*Exercises to complete*:
A - In the piece below on Jacqueline Kennedy in Paris, condense the paragraph beginning "Jackie came to Paris in 1949" into a short bulleted list that keeps its main facts.
B - According to the piece below on Jacqueline Kennedy in Paris, what did she wear to the state dinner at Versailles?

*Excerpted passage*:
--------
Student Life in Paris and a love for French Fashion
The 16th arrondissement is known for its high-end shops and embassies. Less well-known is its connection to someone celebrated both for her high-end fashion shopping habits and for a diplomatic success linking France and the United States: Jacqueline Bouvier Kennedy Onassis.
Junior Year Abroad
Jackie came to Paris in 1949, aged 20, for a Junior Year Abroad, at a time when France was still emerging from the privations of the war years. She and two other American girls were billeted with the widowed Countess de Renty and her family on avenue Mozart (a 10-minute walk from the Hotel Félicien). The accommodations were far from palatial. All seven inhabitants of the apartment shared a single bathroom, and the house was freezing in winter (central heating was unknown in France at the time). Jackie wrote to her family that she did her studying in bed, swathed in quilts and sweaters.
In some ways, Jackie was a typical student: studying, attending lectures, and hanging out with classmates at bistros in the Latin Quarter. In other ways, she was far from typical because of her wealthy family and friends. American and French acquaintances invited her to parties or to the Ritz for drinks (which she called “swanky” in letters home). She spent several weekends at a chateau outside Paris, the home of a French writer and literary hostess whom she had met through a college friend.
But what really set her apart from the typical Junior Year Abroad student was her return to Paris twelve years later.
Returning to Paris as First Lady
In 1961, she arrived in a motorcade from the airport, accompanied by her husband, the president of the United States. This time, she stayed at the Elysée Palace (the French Foreign Office) on the Left Bank. No worries there about sharing the bathroom or being too cold!
During the motorcade, people lining the route shouted out her name. Jackie was a sensation: she had conducted an interview with a television journalist entirely in French that had been broadcast the day before her arrival (the French appreciate any foreigner who speaks good French). John F. Kennedy fed into this adulation at a press conference at the Trocadéro, describing himself as “the man who accompanied Jackie Kennedy to Paris.”
Jackie was feted everywhere she went, but her biggest triumph was the state dinner at Versailles. She arrived in a Givenchy ballgown (ivory silk with hand embroidery on the bodice). During the dinner, she acted as translator between her husband and French President Charles de Gaulle. The conversation she facilitated helped cement an important connection between the two heads of state.
--------
*Data provided*:

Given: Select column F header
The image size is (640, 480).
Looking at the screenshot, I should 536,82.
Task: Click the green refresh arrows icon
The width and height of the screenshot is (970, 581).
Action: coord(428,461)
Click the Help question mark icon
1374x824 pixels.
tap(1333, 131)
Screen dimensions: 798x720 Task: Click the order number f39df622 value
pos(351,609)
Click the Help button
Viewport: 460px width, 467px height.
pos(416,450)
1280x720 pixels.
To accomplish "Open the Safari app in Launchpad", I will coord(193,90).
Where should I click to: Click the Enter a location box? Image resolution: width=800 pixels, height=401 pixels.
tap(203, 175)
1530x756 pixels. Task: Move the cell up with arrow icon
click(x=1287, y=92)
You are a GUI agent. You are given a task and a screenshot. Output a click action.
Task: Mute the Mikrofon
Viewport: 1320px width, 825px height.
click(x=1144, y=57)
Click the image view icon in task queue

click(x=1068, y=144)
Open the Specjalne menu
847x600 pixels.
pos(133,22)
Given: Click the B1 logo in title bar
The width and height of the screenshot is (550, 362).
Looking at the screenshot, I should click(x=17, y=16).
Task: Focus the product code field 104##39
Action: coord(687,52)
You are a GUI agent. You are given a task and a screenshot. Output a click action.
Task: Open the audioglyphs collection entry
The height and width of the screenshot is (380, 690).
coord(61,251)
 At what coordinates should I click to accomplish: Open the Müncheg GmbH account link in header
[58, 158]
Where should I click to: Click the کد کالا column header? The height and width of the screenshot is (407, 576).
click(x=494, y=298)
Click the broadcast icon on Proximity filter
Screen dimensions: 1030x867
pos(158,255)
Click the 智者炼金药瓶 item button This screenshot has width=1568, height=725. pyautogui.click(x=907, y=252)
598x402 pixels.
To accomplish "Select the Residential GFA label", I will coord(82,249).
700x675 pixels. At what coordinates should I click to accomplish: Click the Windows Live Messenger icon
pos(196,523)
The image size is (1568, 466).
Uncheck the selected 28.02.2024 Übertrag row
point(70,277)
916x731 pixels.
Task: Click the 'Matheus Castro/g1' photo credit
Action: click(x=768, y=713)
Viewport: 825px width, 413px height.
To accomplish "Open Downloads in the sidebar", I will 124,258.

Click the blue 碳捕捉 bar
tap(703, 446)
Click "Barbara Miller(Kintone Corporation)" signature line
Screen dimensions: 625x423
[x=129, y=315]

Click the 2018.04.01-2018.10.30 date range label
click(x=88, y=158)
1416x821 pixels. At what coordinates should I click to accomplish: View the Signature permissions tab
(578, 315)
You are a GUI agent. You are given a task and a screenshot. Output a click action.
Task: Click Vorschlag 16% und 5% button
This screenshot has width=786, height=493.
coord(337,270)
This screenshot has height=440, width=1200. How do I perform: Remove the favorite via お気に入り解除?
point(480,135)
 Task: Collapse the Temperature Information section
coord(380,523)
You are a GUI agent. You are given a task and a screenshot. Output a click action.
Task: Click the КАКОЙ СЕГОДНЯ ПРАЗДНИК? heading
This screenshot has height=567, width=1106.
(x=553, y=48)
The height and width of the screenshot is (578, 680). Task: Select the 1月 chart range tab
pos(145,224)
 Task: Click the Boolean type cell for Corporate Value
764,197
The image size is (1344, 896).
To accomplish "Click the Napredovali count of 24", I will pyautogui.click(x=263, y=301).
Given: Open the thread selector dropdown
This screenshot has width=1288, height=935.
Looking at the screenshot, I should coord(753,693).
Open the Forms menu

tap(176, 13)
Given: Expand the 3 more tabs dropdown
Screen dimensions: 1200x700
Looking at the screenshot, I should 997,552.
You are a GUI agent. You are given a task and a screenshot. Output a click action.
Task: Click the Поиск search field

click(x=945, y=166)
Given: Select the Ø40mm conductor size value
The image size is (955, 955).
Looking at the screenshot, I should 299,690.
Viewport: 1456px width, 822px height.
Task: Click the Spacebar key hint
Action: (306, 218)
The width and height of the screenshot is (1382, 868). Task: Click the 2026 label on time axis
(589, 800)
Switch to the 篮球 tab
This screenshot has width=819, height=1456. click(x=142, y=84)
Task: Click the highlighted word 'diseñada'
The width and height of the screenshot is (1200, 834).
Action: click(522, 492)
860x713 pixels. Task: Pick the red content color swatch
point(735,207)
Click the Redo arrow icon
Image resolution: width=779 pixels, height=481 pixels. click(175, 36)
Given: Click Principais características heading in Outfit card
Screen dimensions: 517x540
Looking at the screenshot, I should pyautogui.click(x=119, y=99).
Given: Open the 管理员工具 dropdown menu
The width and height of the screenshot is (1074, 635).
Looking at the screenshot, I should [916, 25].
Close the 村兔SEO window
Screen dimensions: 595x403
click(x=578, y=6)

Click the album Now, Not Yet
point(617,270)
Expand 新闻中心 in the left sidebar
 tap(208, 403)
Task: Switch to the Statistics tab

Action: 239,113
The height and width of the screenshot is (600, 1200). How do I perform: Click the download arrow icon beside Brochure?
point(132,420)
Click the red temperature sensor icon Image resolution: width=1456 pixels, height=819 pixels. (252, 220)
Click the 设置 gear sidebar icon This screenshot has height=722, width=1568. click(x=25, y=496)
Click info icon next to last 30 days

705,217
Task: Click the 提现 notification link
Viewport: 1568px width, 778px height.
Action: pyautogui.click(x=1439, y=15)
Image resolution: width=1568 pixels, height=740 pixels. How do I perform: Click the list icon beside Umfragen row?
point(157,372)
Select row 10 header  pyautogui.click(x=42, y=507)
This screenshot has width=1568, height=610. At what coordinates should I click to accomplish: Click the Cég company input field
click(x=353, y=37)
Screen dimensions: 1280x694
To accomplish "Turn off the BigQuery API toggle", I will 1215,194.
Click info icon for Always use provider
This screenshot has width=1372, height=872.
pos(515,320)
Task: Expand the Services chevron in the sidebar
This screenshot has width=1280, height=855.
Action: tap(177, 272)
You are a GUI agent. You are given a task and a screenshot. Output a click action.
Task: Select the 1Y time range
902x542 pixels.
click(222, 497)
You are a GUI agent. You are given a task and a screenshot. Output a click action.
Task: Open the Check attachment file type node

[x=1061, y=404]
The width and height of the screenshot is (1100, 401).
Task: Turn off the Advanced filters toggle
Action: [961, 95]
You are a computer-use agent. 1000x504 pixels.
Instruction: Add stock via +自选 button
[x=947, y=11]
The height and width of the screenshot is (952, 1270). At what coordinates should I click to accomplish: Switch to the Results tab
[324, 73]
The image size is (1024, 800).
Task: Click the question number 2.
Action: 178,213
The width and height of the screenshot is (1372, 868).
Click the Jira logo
--------
*Solutions to the tasks*:
A -
- In 1949, at age 20, Jackie came to Paris for a Junior Year Abroad, while France was still recovering from wartime hardship.
- She and two other American girls lodged with the widowed Countess de Renty and her family on avenue Mozart, a 10-minute walk from the Hotel Félicien.
- The seven people in the apartment shared a single bathroom.
- The house was freezing in winter because central heating was unknown in France then.
- Jackie told her family that she studied in bed, wrapped in quilts and sweaters.

B - A Givenchy ballgown of ivory silk with hand embroidery on the bodice.